Probably my favorite part of Paradise Lost. Satan is reflecting on why he's unable to appreciate the beauty of Eden and why he feels compelled to destroy it.
With what delight could I have walkt thee round
If I could joy in aught, sweet interchange
Of Hill and Vallie, Rivers, Woods and Plaines,
Now Land, now Sea, & Shores with Forrest crownd,
Rocks, Dens, and Caves; but I in none of these
Find place or refuge; and the more I see
Pleasures about me, so much more I feel
Torment within me, as from the hateful siege
Of contraries; all good to me becomes
Bane, and in Heav'n much worse would be my state.

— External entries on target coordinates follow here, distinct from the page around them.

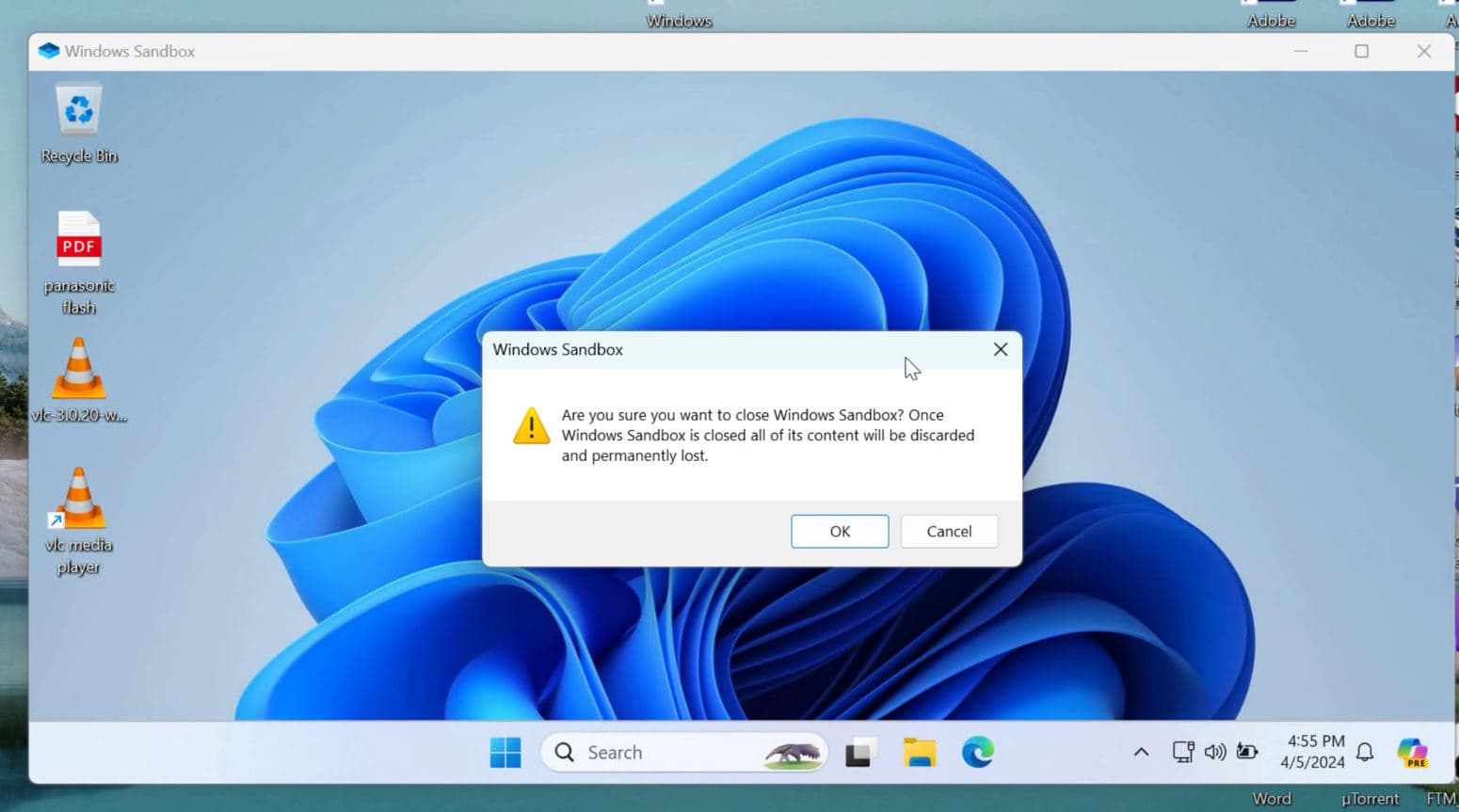Expand hidden system tray icons
Image resolution: width=1459 pixels, height=812 pixels.
pos(1141,752)
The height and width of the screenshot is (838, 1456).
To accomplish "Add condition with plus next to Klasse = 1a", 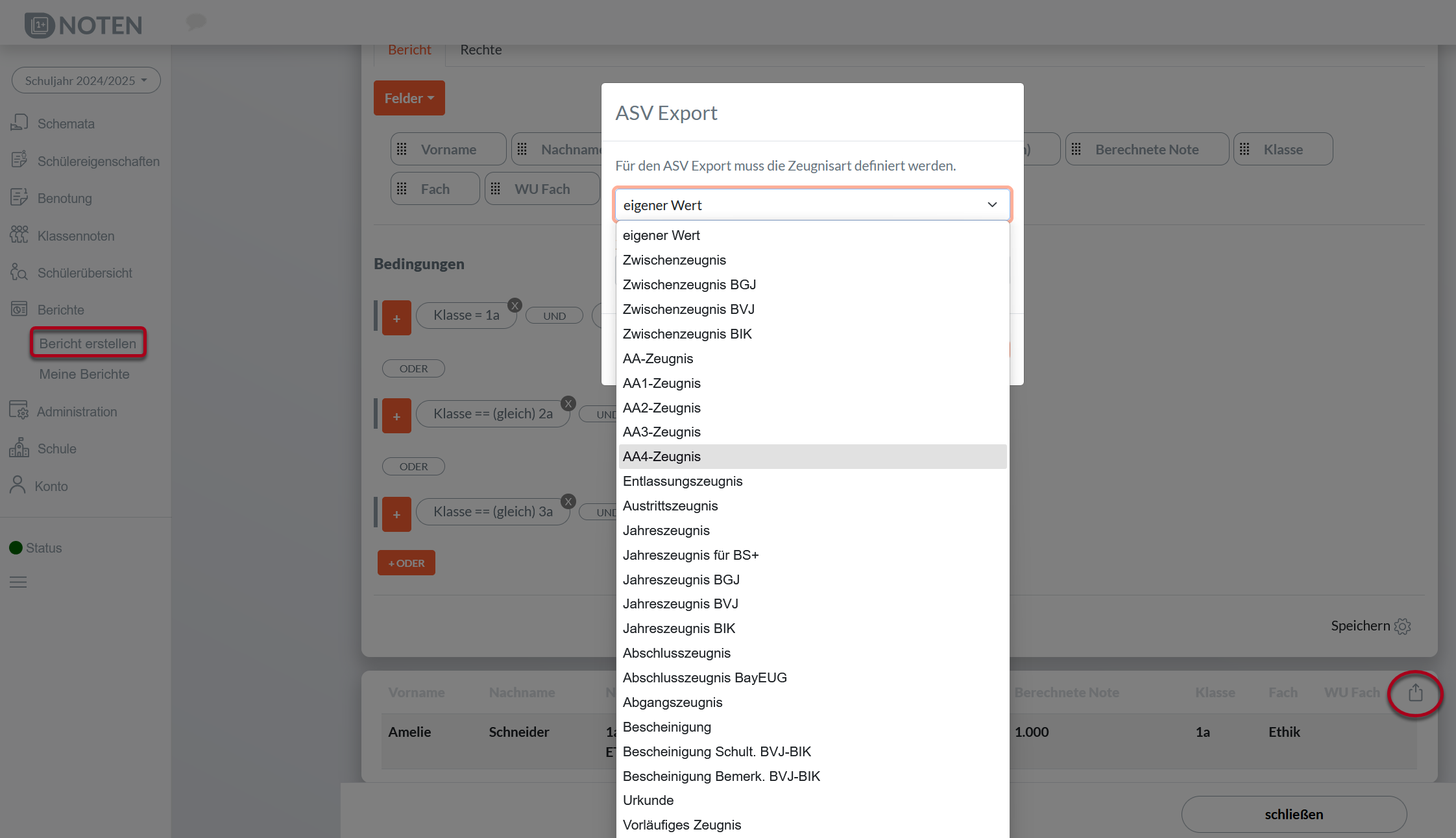I will 396,318.
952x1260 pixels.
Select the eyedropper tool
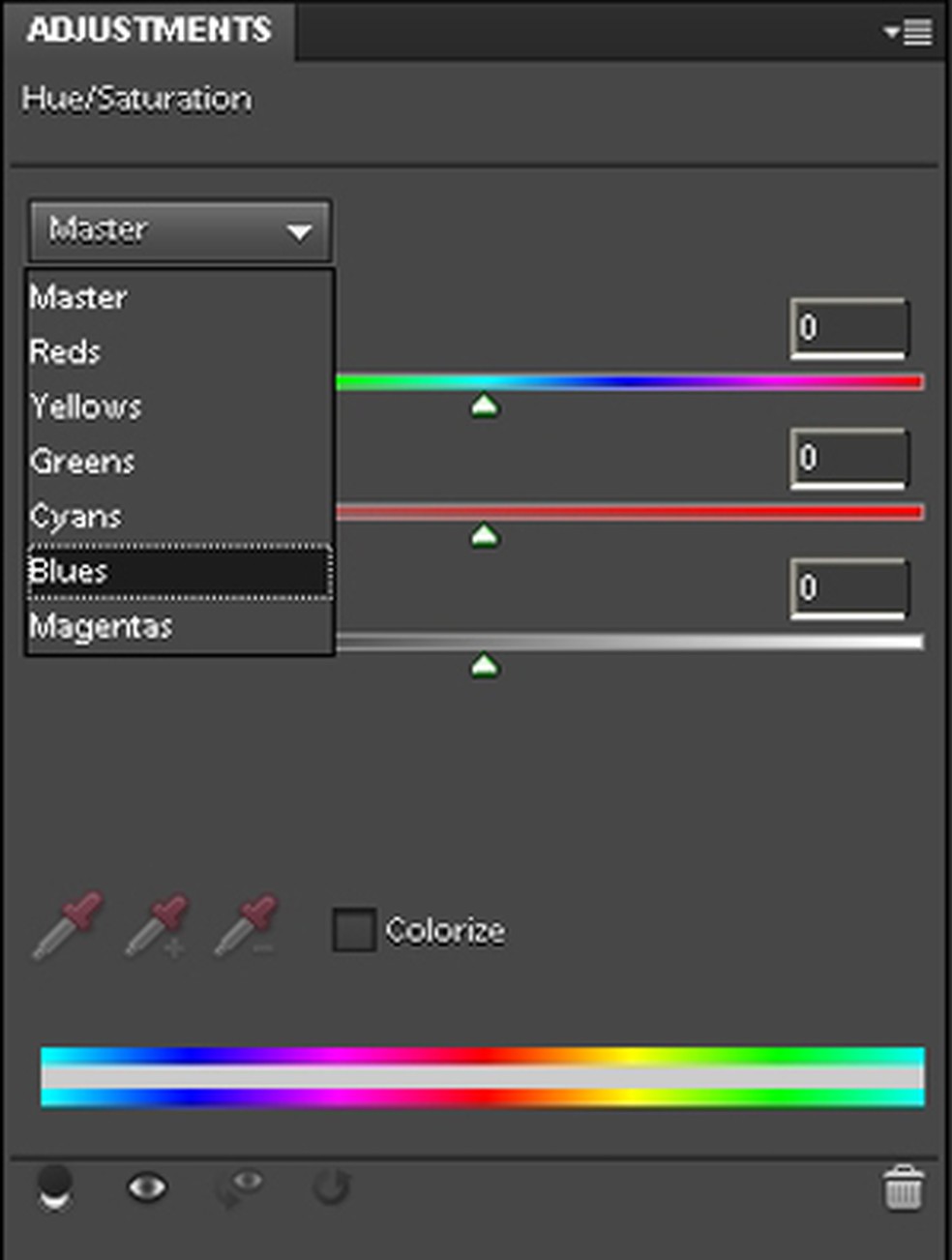point(68,926)
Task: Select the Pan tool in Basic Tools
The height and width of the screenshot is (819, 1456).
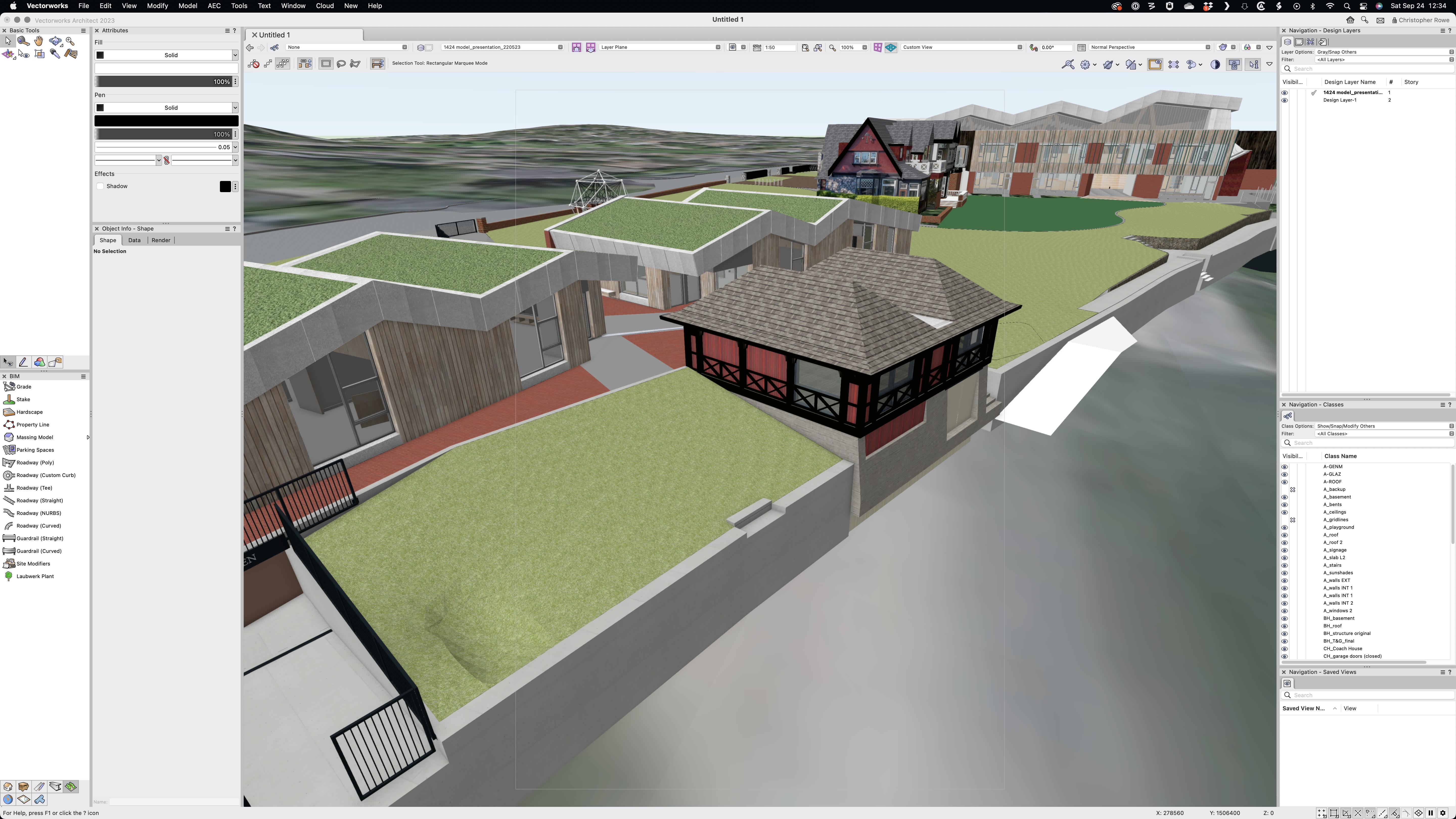Action: [39, 41]
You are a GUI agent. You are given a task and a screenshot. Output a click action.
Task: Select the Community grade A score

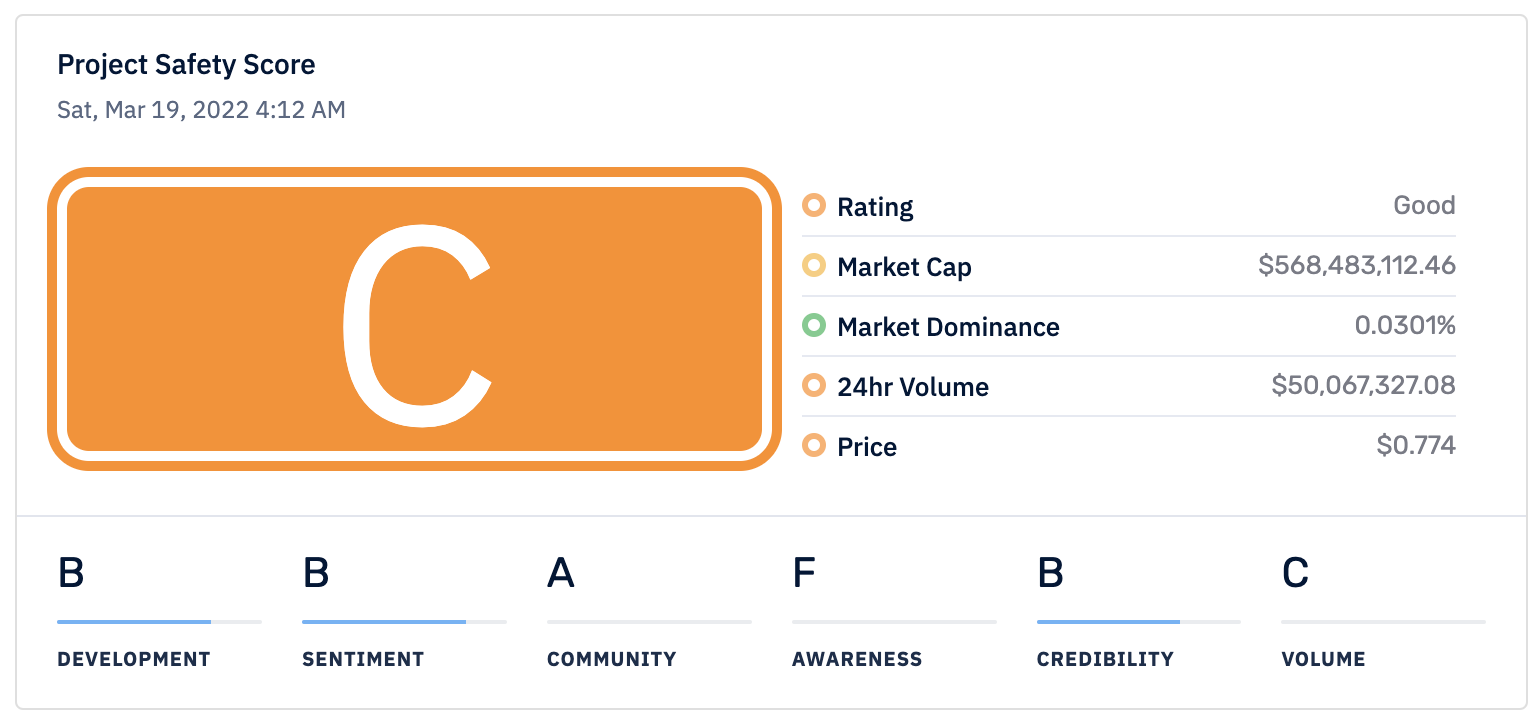[x=561, y=573]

But neither here seek I, no nor in Heav'n
To dwell, unless by maistring Heav'ns Supreame;
Nor hope to be my self less miserable
By what I seek, but others to make such
As I though thereby worse to me redound:
For onely in destroying I finde ease
To my relentless thoughts […].
(Book 9, lines 114-130)
It shows that Satan is a fully realized character in his own right. In fact, as a character, he has more psychological depth than any other character in the poem.
But more importantly, it's an insightful observation about how our emotional state transforms the world to match it and how our unwillingness to accept the things we cannot change can taint everything. Everywhere Satan goes is hell, even if it's heaven, because he makes it that way.
I really don't know why anyone reads my blog.